No creía las historias contadas por los wantso acerca de que el cocodrilo era capaz de oler a su presa por debajo del agua, pero sí debía ser capaz de oír debajo de ella, y por esa razón Ras empezó a nadar lentamente, no alejándose de la bestia, aunque no tenía forma alguna de saber en qué‚ dirección iba, sino hacia donde esperaba que se encontraría ésta. El temor estaba bastante cerca de él pero no había logrado tocarle, y el pánico se encontraba todavía más lejano. Estaba irritado porque había perdido su alimento, y no tenía intención de permitir que se le escapara. Sin embargo, tenía la sensación de que la bestia se le estaba aproximando por detrás o pensaba emerger de la negrura que tenía debajo o, quizá , incluso de la oscuridad que había sobre él. Tuvo que contenerse para no empezar a dar vueltas sobre sí mismo, con un brazo extendido igual que una antena para detectar al cocodrilo o, por lo menos, para percibir el movimiento del agua desplazada por su cuerpo. Seis brazadas, y las yemas de los dedos de su mano izquierda tocaron la rugosa piel de su flanco. Interrumpió la brazada para hacer que su mano volviera a sentir ese contacto, pero nada se opuso al avance de sus dedos. El animal se había ido a la derecha o a la izquie
rda, arriba o abajo. Un barrido a su alrededor y un desplazamiento hacia arriba o hacia abajo (no sabía muy bien cuál de las dos cosas) no consiguieron hacerle tocar más que agua.

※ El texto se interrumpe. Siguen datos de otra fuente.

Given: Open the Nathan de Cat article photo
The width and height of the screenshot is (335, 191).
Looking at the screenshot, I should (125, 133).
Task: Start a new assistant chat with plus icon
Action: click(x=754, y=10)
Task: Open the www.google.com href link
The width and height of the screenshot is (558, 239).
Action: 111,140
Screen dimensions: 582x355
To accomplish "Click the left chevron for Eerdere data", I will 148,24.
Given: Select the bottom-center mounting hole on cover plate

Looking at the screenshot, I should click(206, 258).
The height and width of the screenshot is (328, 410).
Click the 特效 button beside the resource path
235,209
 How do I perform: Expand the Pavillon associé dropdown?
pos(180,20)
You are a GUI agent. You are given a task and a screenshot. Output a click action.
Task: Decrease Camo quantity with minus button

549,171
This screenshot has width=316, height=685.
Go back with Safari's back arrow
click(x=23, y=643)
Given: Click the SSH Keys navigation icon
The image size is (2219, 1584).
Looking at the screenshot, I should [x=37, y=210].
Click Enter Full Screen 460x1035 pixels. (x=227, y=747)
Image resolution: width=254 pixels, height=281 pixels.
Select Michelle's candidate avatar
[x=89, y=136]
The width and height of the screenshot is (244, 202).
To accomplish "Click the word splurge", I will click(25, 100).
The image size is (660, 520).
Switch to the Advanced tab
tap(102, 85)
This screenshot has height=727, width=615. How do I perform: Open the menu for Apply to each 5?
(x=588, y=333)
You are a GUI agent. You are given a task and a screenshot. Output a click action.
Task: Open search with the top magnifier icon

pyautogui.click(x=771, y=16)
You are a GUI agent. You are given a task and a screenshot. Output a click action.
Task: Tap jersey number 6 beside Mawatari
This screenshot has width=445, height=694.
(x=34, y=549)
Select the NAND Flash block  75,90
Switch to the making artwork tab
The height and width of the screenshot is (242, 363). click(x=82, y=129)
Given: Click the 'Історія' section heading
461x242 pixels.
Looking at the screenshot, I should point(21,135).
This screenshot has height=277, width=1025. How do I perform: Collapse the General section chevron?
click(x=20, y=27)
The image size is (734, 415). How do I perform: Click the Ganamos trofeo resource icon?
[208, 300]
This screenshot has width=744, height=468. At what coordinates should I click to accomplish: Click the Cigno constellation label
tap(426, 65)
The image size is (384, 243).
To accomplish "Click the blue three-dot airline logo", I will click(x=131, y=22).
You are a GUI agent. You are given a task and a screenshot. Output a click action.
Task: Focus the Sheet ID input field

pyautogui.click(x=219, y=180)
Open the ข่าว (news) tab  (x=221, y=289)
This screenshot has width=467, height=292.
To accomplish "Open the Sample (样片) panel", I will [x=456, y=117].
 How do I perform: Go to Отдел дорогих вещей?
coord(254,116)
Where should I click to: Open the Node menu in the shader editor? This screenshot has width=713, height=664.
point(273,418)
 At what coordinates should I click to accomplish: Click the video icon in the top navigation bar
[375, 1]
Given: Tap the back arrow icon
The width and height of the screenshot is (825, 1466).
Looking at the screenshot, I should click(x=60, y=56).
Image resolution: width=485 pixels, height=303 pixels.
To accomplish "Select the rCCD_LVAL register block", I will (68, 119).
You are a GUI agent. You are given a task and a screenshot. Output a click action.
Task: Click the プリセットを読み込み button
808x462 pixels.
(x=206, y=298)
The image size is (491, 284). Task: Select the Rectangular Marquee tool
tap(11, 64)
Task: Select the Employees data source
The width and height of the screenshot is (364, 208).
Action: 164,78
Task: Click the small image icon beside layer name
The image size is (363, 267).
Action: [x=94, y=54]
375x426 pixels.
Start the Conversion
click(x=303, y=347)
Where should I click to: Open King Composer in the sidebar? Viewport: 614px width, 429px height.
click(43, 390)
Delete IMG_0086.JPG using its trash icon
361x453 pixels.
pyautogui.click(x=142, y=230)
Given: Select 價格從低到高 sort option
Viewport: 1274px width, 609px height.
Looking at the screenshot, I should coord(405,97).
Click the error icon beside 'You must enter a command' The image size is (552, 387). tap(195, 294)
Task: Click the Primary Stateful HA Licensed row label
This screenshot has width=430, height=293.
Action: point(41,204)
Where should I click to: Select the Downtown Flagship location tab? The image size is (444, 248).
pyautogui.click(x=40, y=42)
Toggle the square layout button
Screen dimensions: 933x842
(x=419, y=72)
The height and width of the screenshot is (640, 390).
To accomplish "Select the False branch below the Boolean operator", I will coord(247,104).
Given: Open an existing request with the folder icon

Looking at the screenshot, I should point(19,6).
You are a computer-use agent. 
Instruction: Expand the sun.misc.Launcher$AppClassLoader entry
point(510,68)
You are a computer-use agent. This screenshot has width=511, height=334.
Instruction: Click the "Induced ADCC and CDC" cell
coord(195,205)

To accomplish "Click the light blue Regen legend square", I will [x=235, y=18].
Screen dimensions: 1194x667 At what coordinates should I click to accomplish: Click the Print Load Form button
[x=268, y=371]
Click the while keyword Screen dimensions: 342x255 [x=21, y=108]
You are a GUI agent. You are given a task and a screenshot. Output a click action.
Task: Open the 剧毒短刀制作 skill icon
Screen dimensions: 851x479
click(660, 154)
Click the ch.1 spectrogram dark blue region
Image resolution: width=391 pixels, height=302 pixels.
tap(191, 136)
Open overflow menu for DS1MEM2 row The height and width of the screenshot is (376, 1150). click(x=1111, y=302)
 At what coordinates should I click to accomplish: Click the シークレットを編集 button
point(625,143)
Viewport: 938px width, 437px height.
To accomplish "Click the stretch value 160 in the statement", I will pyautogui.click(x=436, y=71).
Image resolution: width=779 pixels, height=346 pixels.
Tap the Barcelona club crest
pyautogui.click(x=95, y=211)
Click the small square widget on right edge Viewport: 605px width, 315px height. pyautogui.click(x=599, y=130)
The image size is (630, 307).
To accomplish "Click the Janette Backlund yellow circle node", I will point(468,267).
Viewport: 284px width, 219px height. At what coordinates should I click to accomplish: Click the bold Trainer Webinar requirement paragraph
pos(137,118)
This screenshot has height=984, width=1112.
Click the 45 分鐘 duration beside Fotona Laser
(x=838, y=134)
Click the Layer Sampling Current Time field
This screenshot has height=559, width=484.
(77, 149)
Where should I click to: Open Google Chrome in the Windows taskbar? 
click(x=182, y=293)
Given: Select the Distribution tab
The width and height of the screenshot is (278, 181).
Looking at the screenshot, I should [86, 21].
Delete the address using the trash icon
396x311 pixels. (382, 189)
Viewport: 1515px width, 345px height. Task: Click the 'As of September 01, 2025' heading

Estaba empezando a necesitar aire. Unas cuantas brazadas más, y sintió dolor en los oídos; se dio la vuelta y avanzó en lo que esperaba resultara la dirección opuesta. Bastaría con una ligera inclinación y no estará situado directamente en ángulo recto con el fondo del río para que no tardara en ahogarse.
Tenía la impresión de que necesitaba respirar y, por lo tanto, morir, cuando vio cómo la negrura se iba volviendo de color marrón. Unas brazadas y unas pocas patadas más le hicieron pasar del marrón al amarillo y después a la blancura del sol, el brillante azul del cielo
y el áspero verdor de los árboles sobre el fango marrón amarillento, con una nube entre rojiza y marrón apareciendo lentamente en la superficie desde aquel mundo negro de las profundidades. El helicóptero había desaparecido detrás del recodo, y el ruido de sus alas se estaba haciendo más débil. El martín pescador se encontraba posado en una rama unos treinta metros río arriba, chillando indignado. El río olía a pescado, a reptil y a barro arcilloso, y bajo esos olores había el débil olor de la madera muerta y las hojas empapadas por el agua. Y había otro olor, apenas perceptible, el fantasma de una vaharada pestilente: olor a sangre de reptil y a excrementos de pájaro flotando sobre el agua. Aunque nadie le había hablado de ello, Ras siempre había pensado que los pájaros y los reptiles tenían algún tipo de relación muy estrecha. El monstruoso cocodrilo con su pesada armadura y el ágil martín pescador de hermosas plumas eran primos, y podían reclamar como abuelo común a alguna criatura de cuerpo rechoncho y sangre fría que había vivido en los días inmediatamente posteriores a la Creación. Ahora Ras estaba más seguro que nunca de aquella relación. Los excrementos de pájaro no podían pertenecer sólo al pájaro; pertenecían al cocodrilo por lo menos tanto como su sangre. Pero también eran del pájaro.